Efficacy. Evidence regarding efficacy of trazodone relative to placebo to treat ED was insufficient (i.e., only 5 smaller-scale trials) and inconsistent. In general, the use of trazodone was not associated with improved erectile function compared with placebo.^{336,337, 339, 341} Note that in one trial,³⁴⁴ patients on trazodone experienced statistically significant improvement in erectile response (i.e., at least 3 successful intercourses within 30 days of treatment) compared with those on placebo, ketanserin, or mianserin. Since this trial was not double blind, it is hard to judge if the observed differences were truly due to the treatment administered or to other extraneous factors. The current American Urological Association Practice Guidelines Committee (AUA PGC) does not recommend the use of trazodone in the treatment of ED.¹⁴

Harms. Limited evidence suggests that the use of trazodone may be associated with an increased risk of adverse events (priapism, sedation, headache) and higher rates of withdrawal due to adverse events compared with placebo.

Cabergoline

Efficacy. The limited amount of evidence suggests that the use of cabergoline was associated with numerically or statistically significantly improved mean scores of IIEF “EF” domain and IIEF-Q3/Q4 compared with placebo. Additional evidence from trials using different doses is needed to corroborate or disprove these findings.

Harms. In general, treatment with cabergoline was well tolerated. Nevertheless, there were higher frequencies of adverse events and withdrawals due to adverse events in the active treatment groups than in the placebo groups.

Pentoxifylline

Efficacy. The results of the trials were inconsistent, one³⁴⁰ indicated statistically significant improvements in peak systolic velocity; and the other trial³⁴³ yielded no difference in the frequency of morning erections, nocturnal penile tumescence, or penile rigidity in patients receiving pentoxifylline compared with those on placebo. Another trial³⁴⁵ demonstrated an increased number of successful coital episodes for the active treatment group of patients. However no formal statistical test results were presented to substantiate the findings. Given the above-mentioned limitations, more evidence is needed to draw more definitive conclusions regarding the relative efficacy of pentoxifylline.

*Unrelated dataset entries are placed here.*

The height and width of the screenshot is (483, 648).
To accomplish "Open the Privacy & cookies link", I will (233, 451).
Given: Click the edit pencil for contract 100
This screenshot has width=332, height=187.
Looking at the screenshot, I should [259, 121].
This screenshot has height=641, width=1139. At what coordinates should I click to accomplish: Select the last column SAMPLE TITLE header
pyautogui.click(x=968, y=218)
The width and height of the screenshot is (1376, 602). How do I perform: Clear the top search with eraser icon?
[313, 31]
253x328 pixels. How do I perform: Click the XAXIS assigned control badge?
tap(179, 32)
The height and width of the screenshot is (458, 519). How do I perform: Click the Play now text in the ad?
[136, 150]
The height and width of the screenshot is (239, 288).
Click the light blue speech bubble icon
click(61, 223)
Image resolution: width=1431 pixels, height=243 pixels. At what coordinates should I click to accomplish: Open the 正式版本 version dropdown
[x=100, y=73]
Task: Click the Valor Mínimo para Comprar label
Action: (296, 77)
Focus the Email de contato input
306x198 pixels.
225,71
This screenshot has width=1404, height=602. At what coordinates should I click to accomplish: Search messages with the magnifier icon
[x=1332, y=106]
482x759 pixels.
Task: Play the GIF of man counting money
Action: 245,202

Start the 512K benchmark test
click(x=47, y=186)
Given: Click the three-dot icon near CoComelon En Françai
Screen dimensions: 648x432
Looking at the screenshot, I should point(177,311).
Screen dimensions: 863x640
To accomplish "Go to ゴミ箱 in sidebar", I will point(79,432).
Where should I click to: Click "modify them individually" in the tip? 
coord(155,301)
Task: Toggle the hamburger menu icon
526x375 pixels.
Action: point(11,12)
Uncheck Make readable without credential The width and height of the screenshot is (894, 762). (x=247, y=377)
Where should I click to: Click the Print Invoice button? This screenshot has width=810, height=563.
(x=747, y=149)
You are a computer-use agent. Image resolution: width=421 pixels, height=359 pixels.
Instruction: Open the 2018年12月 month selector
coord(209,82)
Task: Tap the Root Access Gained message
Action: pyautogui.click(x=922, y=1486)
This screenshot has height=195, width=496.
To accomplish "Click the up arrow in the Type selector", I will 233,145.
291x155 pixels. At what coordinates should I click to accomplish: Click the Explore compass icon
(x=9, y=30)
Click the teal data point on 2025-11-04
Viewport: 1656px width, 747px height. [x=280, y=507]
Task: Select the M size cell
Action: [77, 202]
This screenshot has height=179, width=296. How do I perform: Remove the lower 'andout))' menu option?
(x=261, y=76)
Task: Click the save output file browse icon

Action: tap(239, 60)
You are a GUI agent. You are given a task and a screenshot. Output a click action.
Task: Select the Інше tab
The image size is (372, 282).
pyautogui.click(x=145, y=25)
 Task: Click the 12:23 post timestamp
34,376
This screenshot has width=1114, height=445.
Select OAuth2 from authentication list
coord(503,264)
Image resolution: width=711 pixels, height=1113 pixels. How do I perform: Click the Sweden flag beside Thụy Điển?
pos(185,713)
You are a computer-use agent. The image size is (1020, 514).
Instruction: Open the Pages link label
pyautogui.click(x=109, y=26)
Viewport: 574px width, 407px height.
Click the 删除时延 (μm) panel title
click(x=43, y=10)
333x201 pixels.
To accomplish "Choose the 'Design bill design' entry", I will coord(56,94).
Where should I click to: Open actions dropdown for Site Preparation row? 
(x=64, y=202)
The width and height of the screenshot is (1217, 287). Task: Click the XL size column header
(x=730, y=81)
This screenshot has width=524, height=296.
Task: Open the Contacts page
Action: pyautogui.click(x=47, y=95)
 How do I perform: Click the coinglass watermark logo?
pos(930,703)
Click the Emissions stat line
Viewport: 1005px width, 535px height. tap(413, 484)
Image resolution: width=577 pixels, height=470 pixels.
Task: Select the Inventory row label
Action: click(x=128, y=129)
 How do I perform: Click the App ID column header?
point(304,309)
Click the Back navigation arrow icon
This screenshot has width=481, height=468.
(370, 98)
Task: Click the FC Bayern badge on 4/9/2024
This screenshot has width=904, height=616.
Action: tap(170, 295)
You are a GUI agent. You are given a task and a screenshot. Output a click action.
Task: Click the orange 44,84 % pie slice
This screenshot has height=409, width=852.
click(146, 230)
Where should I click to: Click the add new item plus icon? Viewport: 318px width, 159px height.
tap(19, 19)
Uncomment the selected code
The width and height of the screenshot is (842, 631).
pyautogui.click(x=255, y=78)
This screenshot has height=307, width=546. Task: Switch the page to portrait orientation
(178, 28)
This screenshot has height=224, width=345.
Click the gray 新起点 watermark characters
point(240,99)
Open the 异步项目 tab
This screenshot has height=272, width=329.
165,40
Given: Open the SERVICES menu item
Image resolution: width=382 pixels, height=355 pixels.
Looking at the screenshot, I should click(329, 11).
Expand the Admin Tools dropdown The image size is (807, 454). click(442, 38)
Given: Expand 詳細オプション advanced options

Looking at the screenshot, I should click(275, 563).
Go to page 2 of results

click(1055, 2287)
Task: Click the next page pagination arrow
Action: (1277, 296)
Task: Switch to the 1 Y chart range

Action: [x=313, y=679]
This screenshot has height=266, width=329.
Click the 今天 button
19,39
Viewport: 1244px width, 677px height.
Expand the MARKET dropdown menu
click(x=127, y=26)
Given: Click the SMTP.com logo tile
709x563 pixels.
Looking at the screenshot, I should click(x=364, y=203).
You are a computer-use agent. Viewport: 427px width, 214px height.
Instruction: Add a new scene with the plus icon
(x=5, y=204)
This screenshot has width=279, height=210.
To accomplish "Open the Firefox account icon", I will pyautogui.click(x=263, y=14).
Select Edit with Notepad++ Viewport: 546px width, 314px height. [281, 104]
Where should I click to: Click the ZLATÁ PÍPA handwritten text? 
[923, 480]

Harms. No harms data were reported for two trials.^{343, 345} Some of the reported treatment-related adverse events in one trial³⁴⁰were nausea and headache. The harms profile of pentoxifylline in treating ED remains unclear.

Miscellaneous Agents

Efficacy. Overall, the limited amount of evidence suggested that naltrexone, tianeptine, tetrahydrobiopterin, and dehydroepiandrosterone may be more efficacious than placebo in improving early morning erections, proportion of patients with successful intercourse attempts, duration of rigidity (>60 percent), and mean total IIEF domain-specific scores, respectively.^{342,348, 352, 353} The evidence regarding the efficacy of moclobemide, isoxsuprine, angiotensin-converting enzyme (ACE), and myoinositol/folic acid was less conclusive.^{334, 335, 346, 351} The degree of erectile response was not statistically significantly different for isoxsuprine or ACE relative to placebo.^{335, 346} Although moxonidine was shown to be more effective in increasing deep penile diameter and artery velocities compared with metoprolol, this result may have been biased because this trial did not employ double blind techniques to adequately mask the treatment modality.³⁴⁷ More trials using a double-blind design are needed to corroborate these findings.

Harms. The limited amount of evidence suggested that the number of patients with adverse events was greater in the treatment groups than in the placebo groups. No definitive conclusions can be made at this time.